El año pasado, poco antes del verano y después de que terminaran los primeros estados de alarma que limitaban todo movimiento, tuve la oportunidad de ir a Sevilla. La ciudad había visto pasar una primavera sin fiestas mayores: la Semana Santa y la Feria de abril, y se preparaba para un verano de sequía en todos los sentidos. El económico, en lo laboral y en el emocional.
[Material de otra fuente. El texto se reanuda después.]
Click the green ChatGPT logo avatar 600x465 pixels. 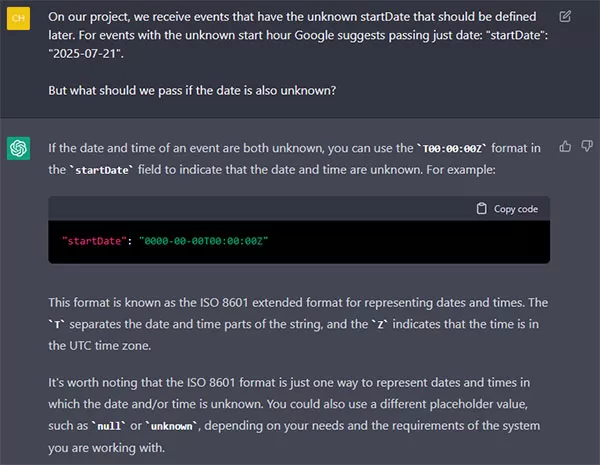18,148
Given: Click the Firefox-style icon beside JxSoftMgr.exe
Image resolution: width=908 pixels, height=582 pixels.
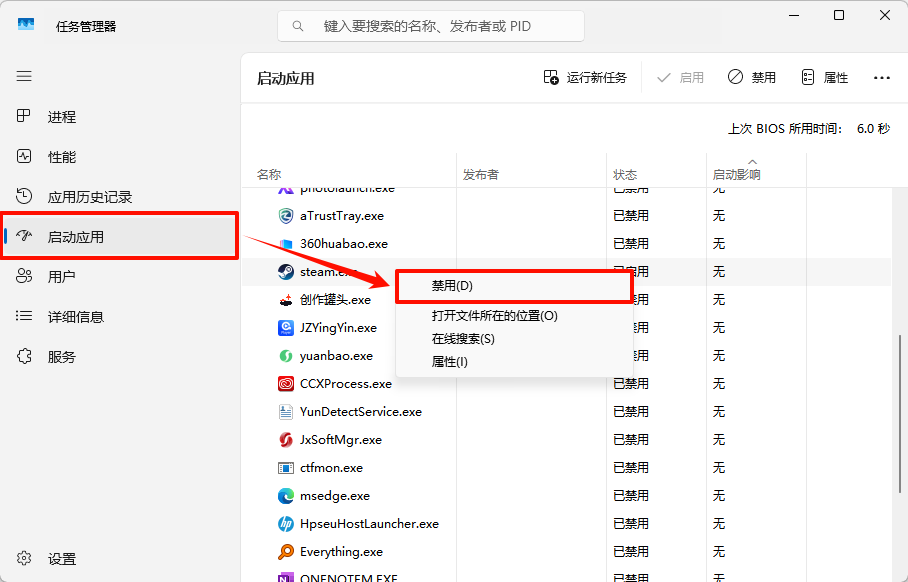Looking at the screenshot, I should [x=287, y=439].
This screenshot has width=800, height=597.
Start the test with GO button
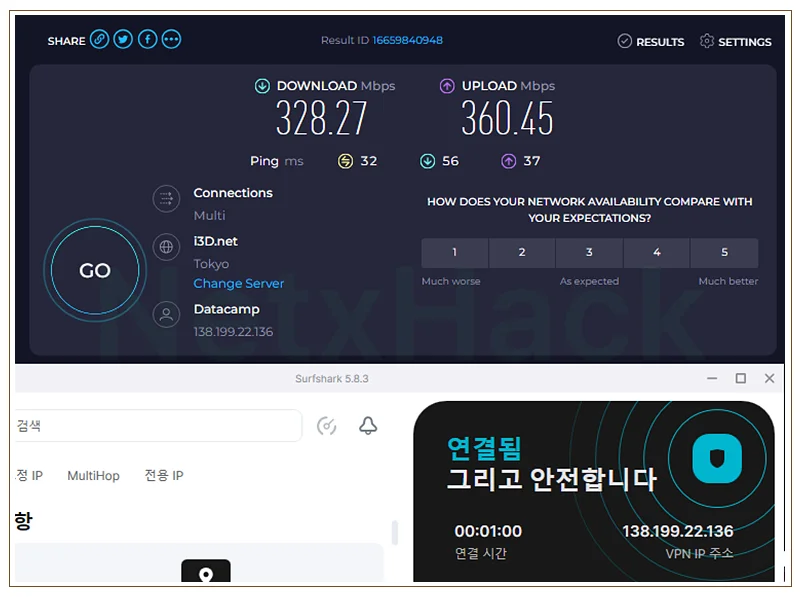[95, 270]
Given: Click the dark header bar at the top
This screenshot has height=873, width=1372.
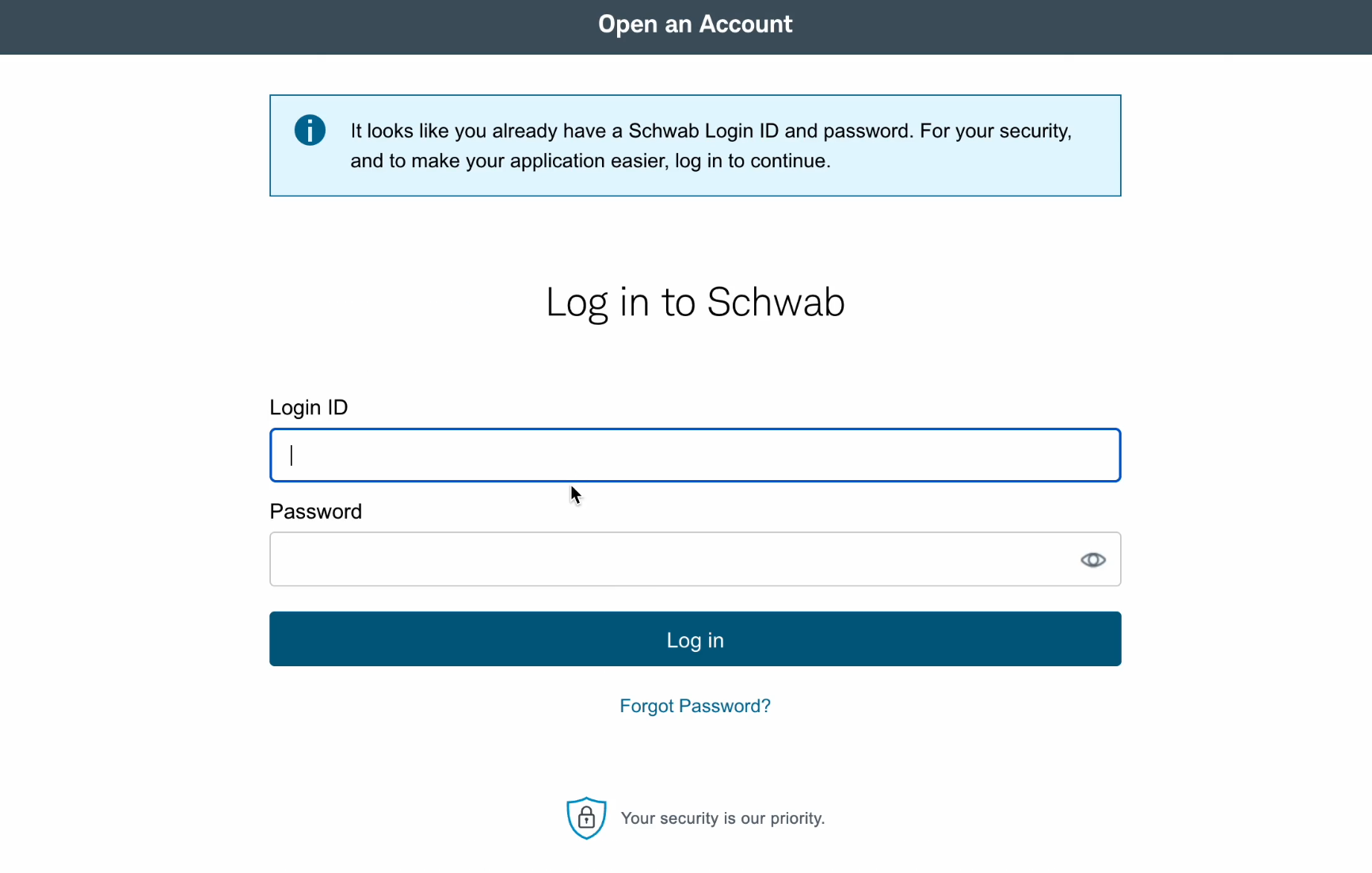Looking at the screenshot, I should tap(686, 27).
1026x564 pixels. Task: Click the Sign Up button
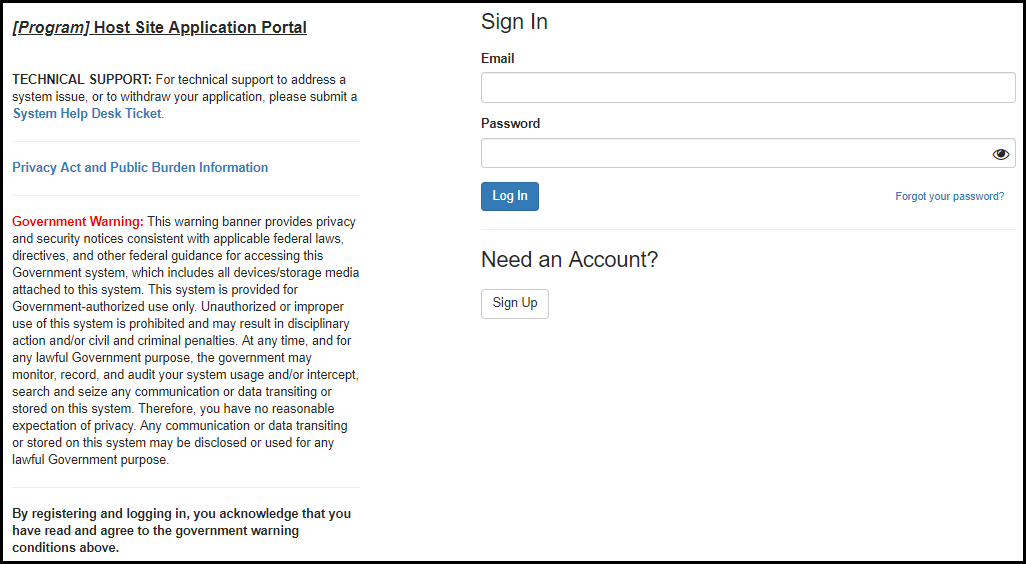514,303
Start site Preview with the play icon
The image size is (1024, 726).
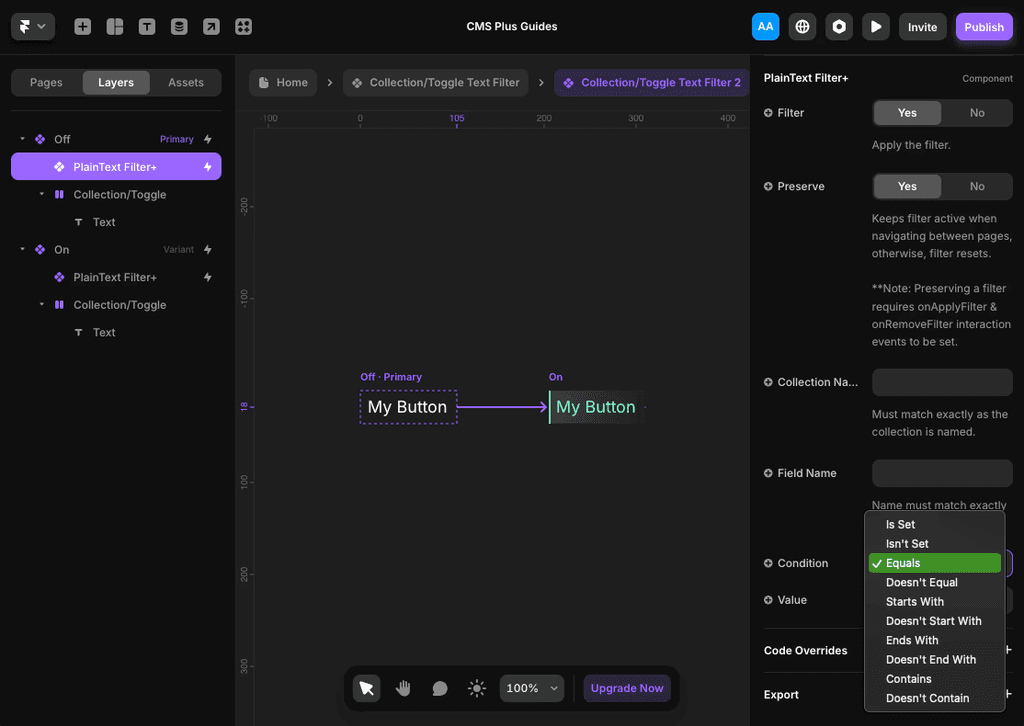coord(876,26)
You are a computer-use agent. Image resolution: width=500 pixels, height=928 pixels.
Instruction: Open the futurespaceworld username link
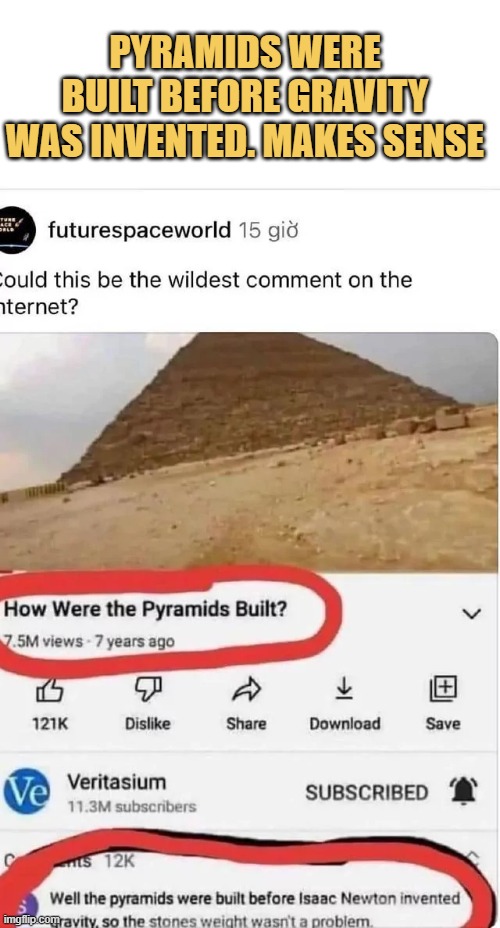[139, 230]
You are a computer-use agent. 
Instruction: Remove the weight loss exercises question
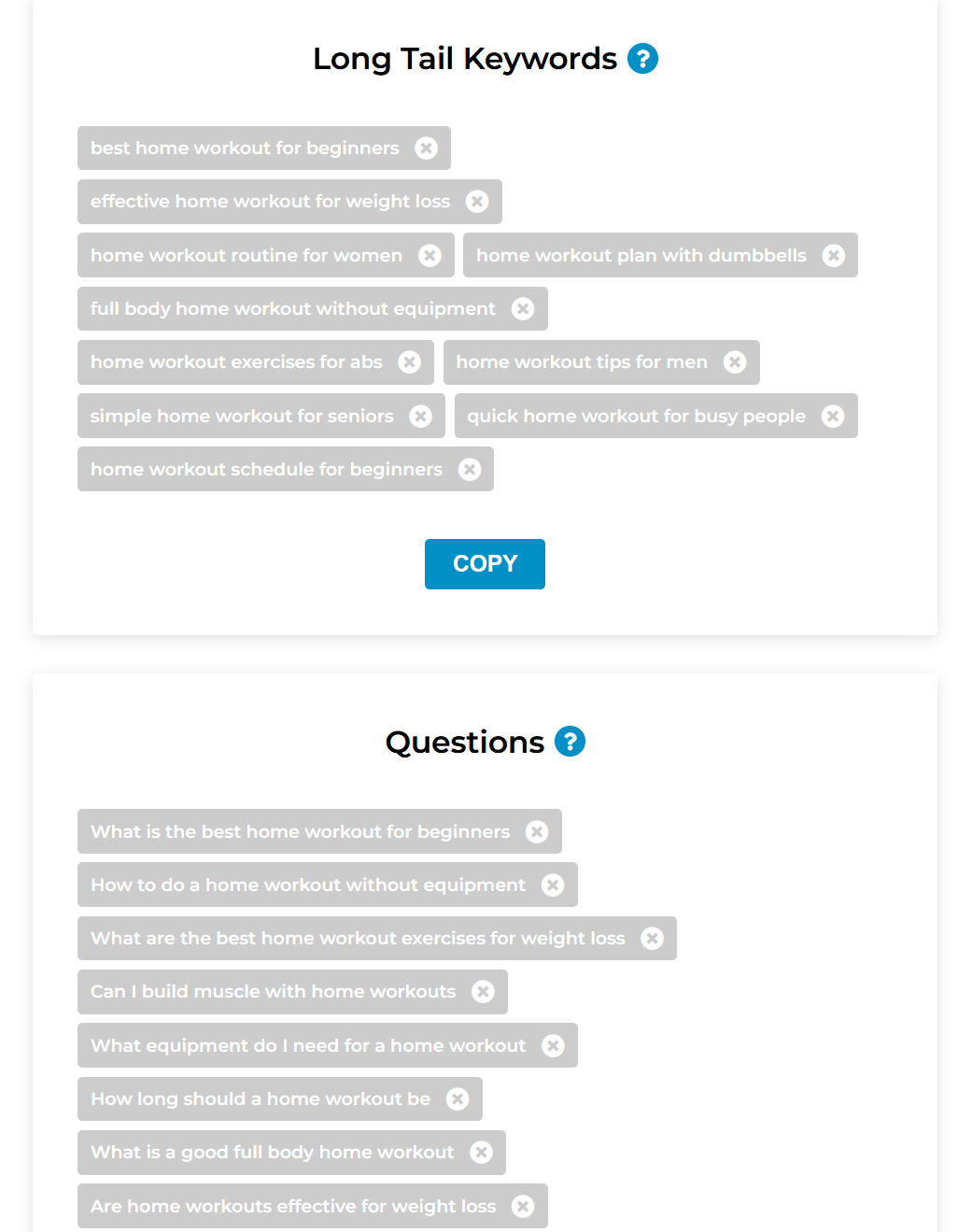(652, 938)
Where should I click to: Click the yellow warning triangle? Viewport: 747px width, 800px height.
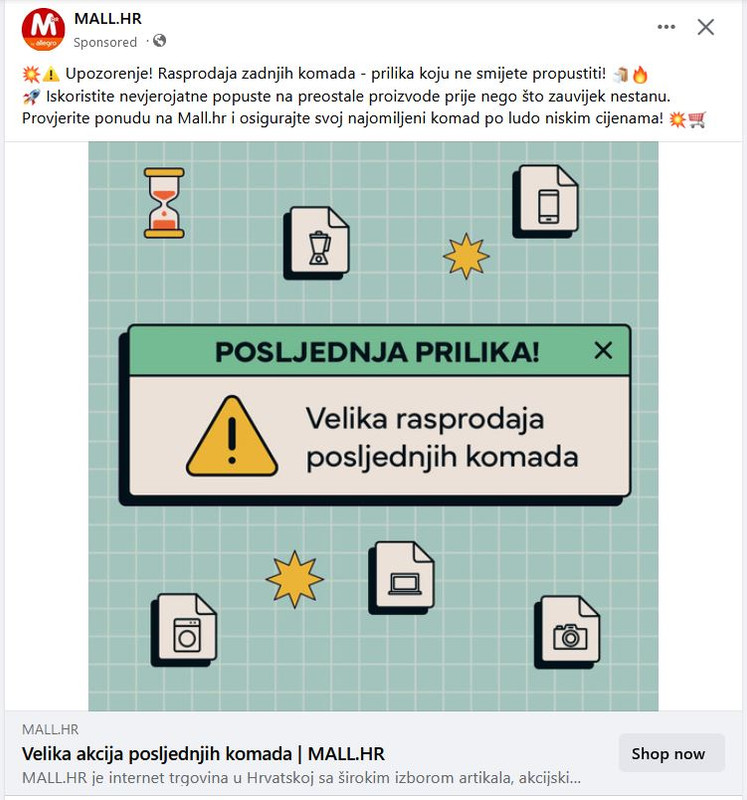coord(232,437)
Y por si fuera poco, asistía cada día a un nuevo recuento de víctimas de la pandemia, de la inoperancia y de la pésima gestión del gobierno.
Ya por entonces, había muchas persianas bajadas de tiendas y pequeños comercios de todo tipo y condición, hostelería cerrada, calles medio vacías y taxistas vagando por las esquinas en busca, al menos, de un par de carreras para llenar el depósito de gasoil y no volver a casa sin unos euros para poder hacer la cola en el Mercadona. Todos no lo consiguieron, y fueron otras las filas que se vieron obligados a soportar para poder comer.
La gente se daba ánimos con ese mantra de la factoría del engaño: cuando llegue «la nueva normalidad», se escuchaba decir a muchos que lo usaban sin saber muy bien qué significado podía tener ese eslogan huérfano de contenido. Incluidos unos cientos de miles en ERTE que el SEPE no era capaz de atender y que aún siguen sin cobrar, ciudadanos que veían como los responsables políticos se la pegaban gorda en verano y se sacudían las responsabilidades por las muertes. Gente absolutamente indignada que tenía que escuchar en las noticias que el gobierno todo lo hacía bien y que nunca se equivocaba. Y que lo importante era mudar a Franco de sepultura, acabar con el fascismo en España –estamos en el S. XXI, así que es como de coña–, expropiar la riqueza nacional y ponerla al servicio de los sátrapas, ocupar las viviendas de tu vecino y otras lindezas. Desatinos vertidos por un tipo que dejaba morir a miles de ancianos en las residencias de toda España; sin empatía, sin importarle nada, sin piedad.
Esta semana he vuelto por Sevilla y la situación es muy parecida un año después. Este año también ha llegado la primavera sin fiestas mayores, y ese quizá sea un síntoma de que el mantra de la «nueva normalidad», en realidad, se refería a una vida diferente a la que habíamos conocido hasta ahora. Es cierto que en algunos países parecen haber logrado retroceder dos años y vivir sin mascarillas, sin distancias y disfrutando de actos masivos en deportes o actividades culturales. Algo han hecho bien, eso parece claro.
No dudo que seamos capaces de hacer lo mismo, pero no con esta gente: los creadores de odio, de la mentira, de la manipulación, de la construcción del relato guerracivilista apestoso y antiguo. Con estos revolucionarios de pacotilla de patio de colegio, de alborotadores de calles que luego corren como ratas a esconderse, a afeitarse la cabeza o a parapetarse detrás de los guardias civiles. No con esta gente. El 4 de mayo hay que dar el primer paso para hacerlos desaparecer de nuestra política e instituciones. En las urnas, y olvidarnos de esta pandemia política también, por mucha correspondencia que se envíen a sí mismos para seguir provocado odio entre los españoles.